* COSA FARE:
A) Rispondi a queste domande basandoti sull'ordinanza:
(i) Chi presiede il collegio?
(ii) Quale avvocato rappresenta e difende i controricorrenti?
(iii) In che data è stata depositata la sentenza del tribunale di Napoli?
B) Cita fedelmente dall'ordinanza il tratto che va da "avverso la sentenza n." fino a "Dott. RAFFAELE SABATO.".
C) Elenca tutti i magistrati che compongono il collegio secondo l'ordinanza.

* TESTO DI PARTENZA:
---

SEZIONE SESTA CIVILE

SOTTOSEZIONE 2

Composta dagli Ill.mi Sigg.ri Magistrati:

Dott. D’ASCOLA Pasquale – Presidente –

Dott. ORILIA Lorenzo – Consigliere –

Dott. CORRENTI Vincenzo – Consigliere –

Dott. SABATO Raffaele – rel. Consigliere –

Dott. SCARPA Antonio – Consigliere –

ha pronunciato la seguente:

ORDINANZA

sul ricorso 5714-2018 proposto da:

T.A., TE.LU., elettivamente domiciliati in ROMA, VIA MODESTO PANETTI 95, presso lo studio dell’avvocato FABIO ACAMPORA che li rappresenta e difende;

– ricorrenti –

contro

D.G.G., D.G.R.A., F.E., elettivamente domiciliati in ROMA, VIA SILVESTRO II 21, presso lo studio dell’avvocato PAOLA TORTORA, rappresentati e difesi dall’avvocato LUIGI ESPOSITO;

– controricorrenti –

avverso la sentenza n. 1959/2017 della CORTE D’APPELLO di NAPOLI, depositata il 05/05/2017;

udita la relazione della causa svolta nella camera di consiglio non partecipata del 04/12/2018 dal Consigliere Relatore Dott. RAFFAELE SABATO.

RILEVATO

che:

1. Con sentenza depositata il 05/05/2017 la corte d’appello di Napoli ha accolto l’appello principale proposto da F.E., D.G.R. e D.G.G., quali eredi di D.G.P., nei confronti di Te.Lu. e T.A., avverso la sentenza del tribunale di Napoli depositata il 21/6/2011. Per l’effetto, la corte territoriale, in accoglimento dell’originaria domanda di D.G.P., ha condannato gli appellati alla rimozione dell’ampliamento del loro edificio in *****, al piano terra, con nuovo corpo di scala, in quanto invasivo di area comune (pp. 9 e 10 della sentenza d’appello), nonchè alla rimozione del nuovo volume sul terrazzino comune preesistente (p. 11), con assorbimento della domanda relativa all’eliminazione di affaccio (p. 12) e rigetto di altre domande, nonchè con assorbimento dell’appello incidentale.

---

* VOCI ESTRATTE:

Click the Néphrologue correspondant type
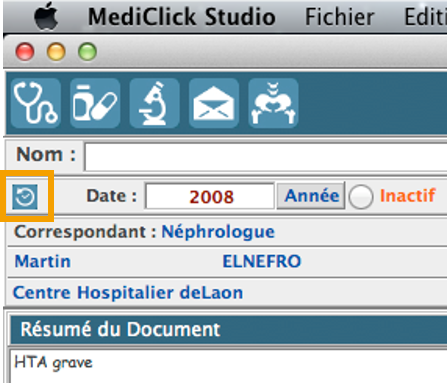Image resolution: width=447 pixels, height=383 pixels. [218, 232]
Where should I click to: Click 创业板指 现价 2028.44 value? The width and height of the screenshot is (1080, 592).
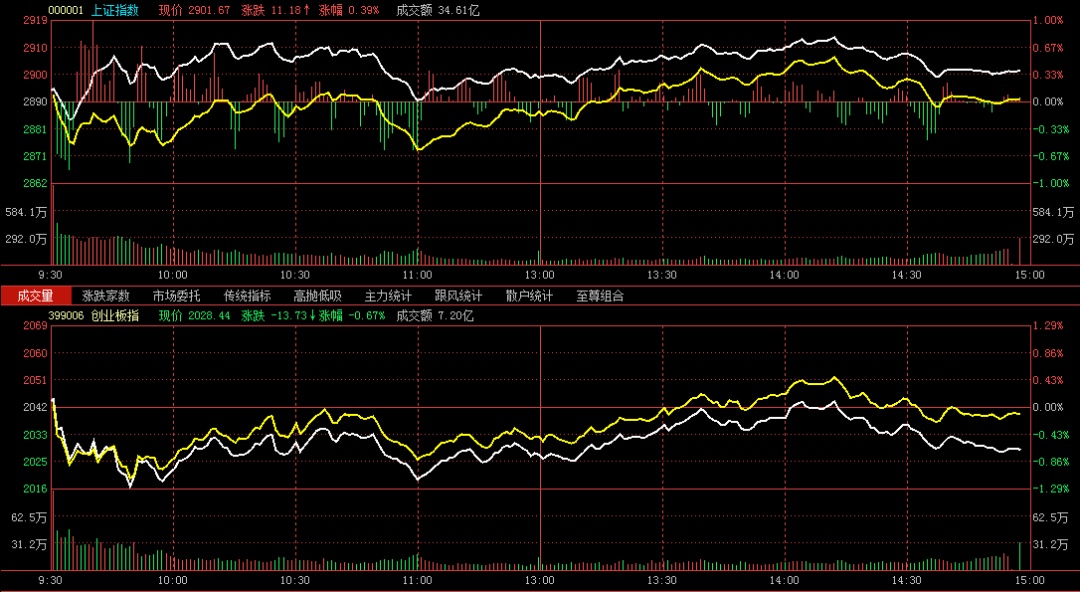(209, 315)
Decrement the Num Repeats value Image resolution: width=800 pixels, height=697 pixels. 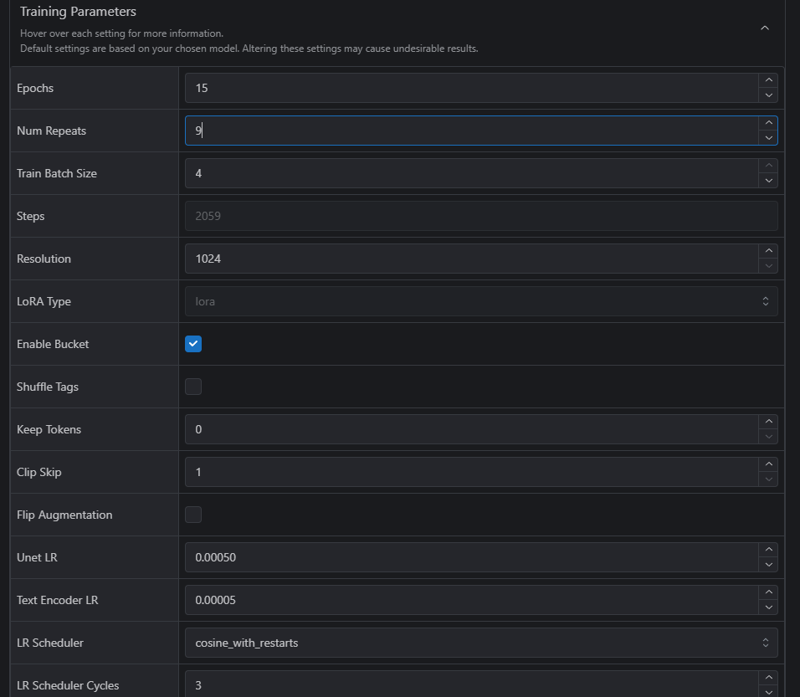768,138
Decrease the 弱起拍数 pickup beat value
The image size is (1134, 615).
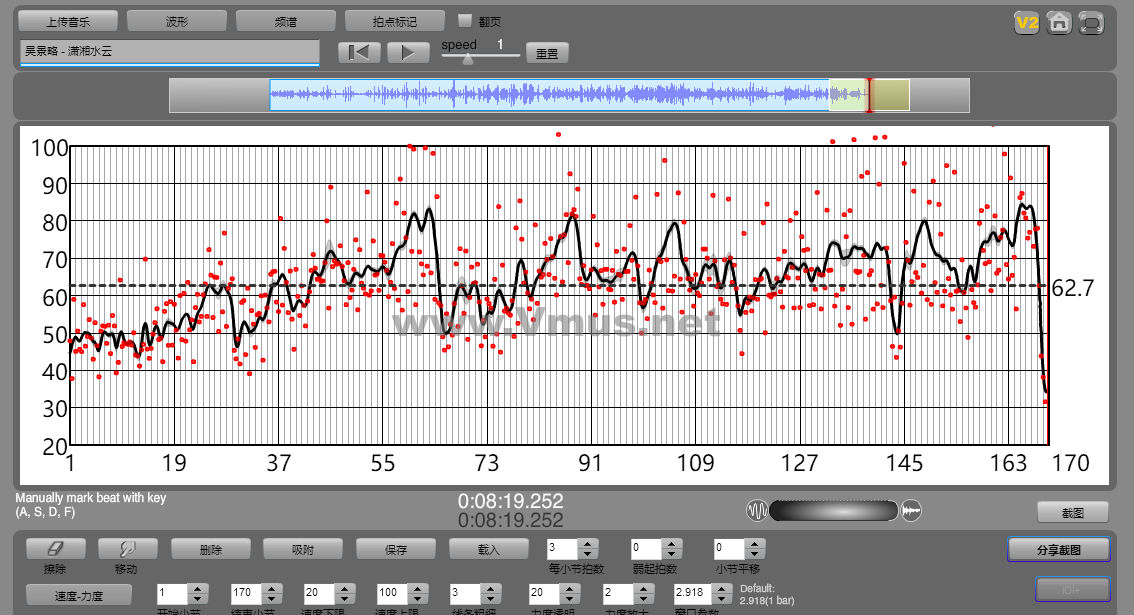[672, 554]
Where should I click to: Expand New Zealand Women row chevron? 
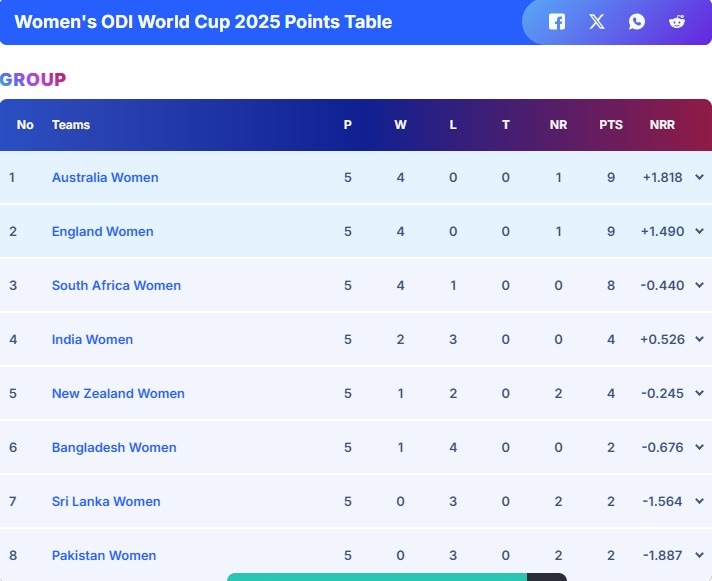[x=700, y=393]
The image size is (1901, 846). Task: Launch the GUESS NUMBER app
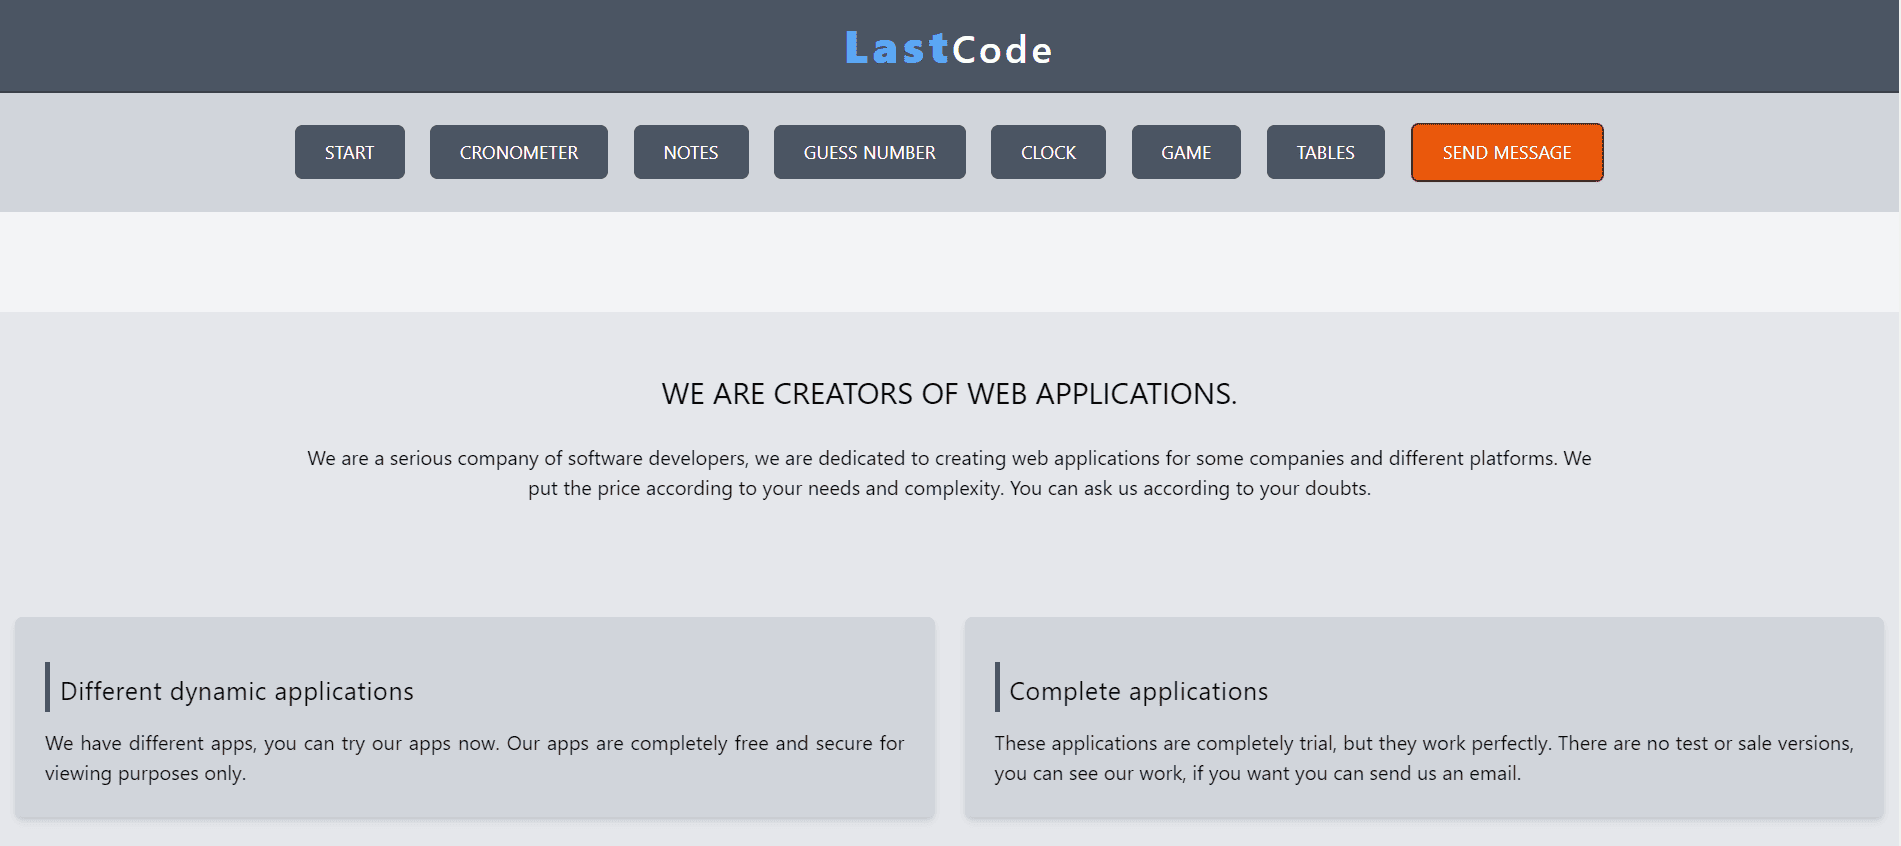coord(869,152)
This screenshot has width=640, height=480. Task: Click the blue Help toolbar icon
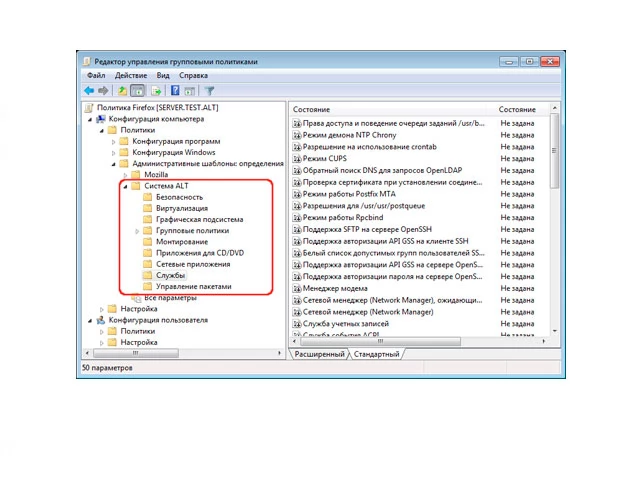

---

* RISULTATI:
A)
(i) Il Dott. Pasquale D'Ascola.
(ii) L'avvocato Luigi Esposito.
(iii) Il 21/6/2011.

B)
avverso la sentenza n. 1959/2017 della CORTE D’APPELLO di NAPOLI, depositata il 05/05/2017;

udita la relazione della causa svolta nella camera di consiglio non partecipata del 04/12/2018 dal Consigliere Relatore Dott. RAFFAELE SABATO.

C)
Dott. Pasquale D'Ascola
Dott. Lorenzo Orilia
Dott. Vincenzo Correnti
Dott. Raffaele Sabato
Dott. Antonio Scarpa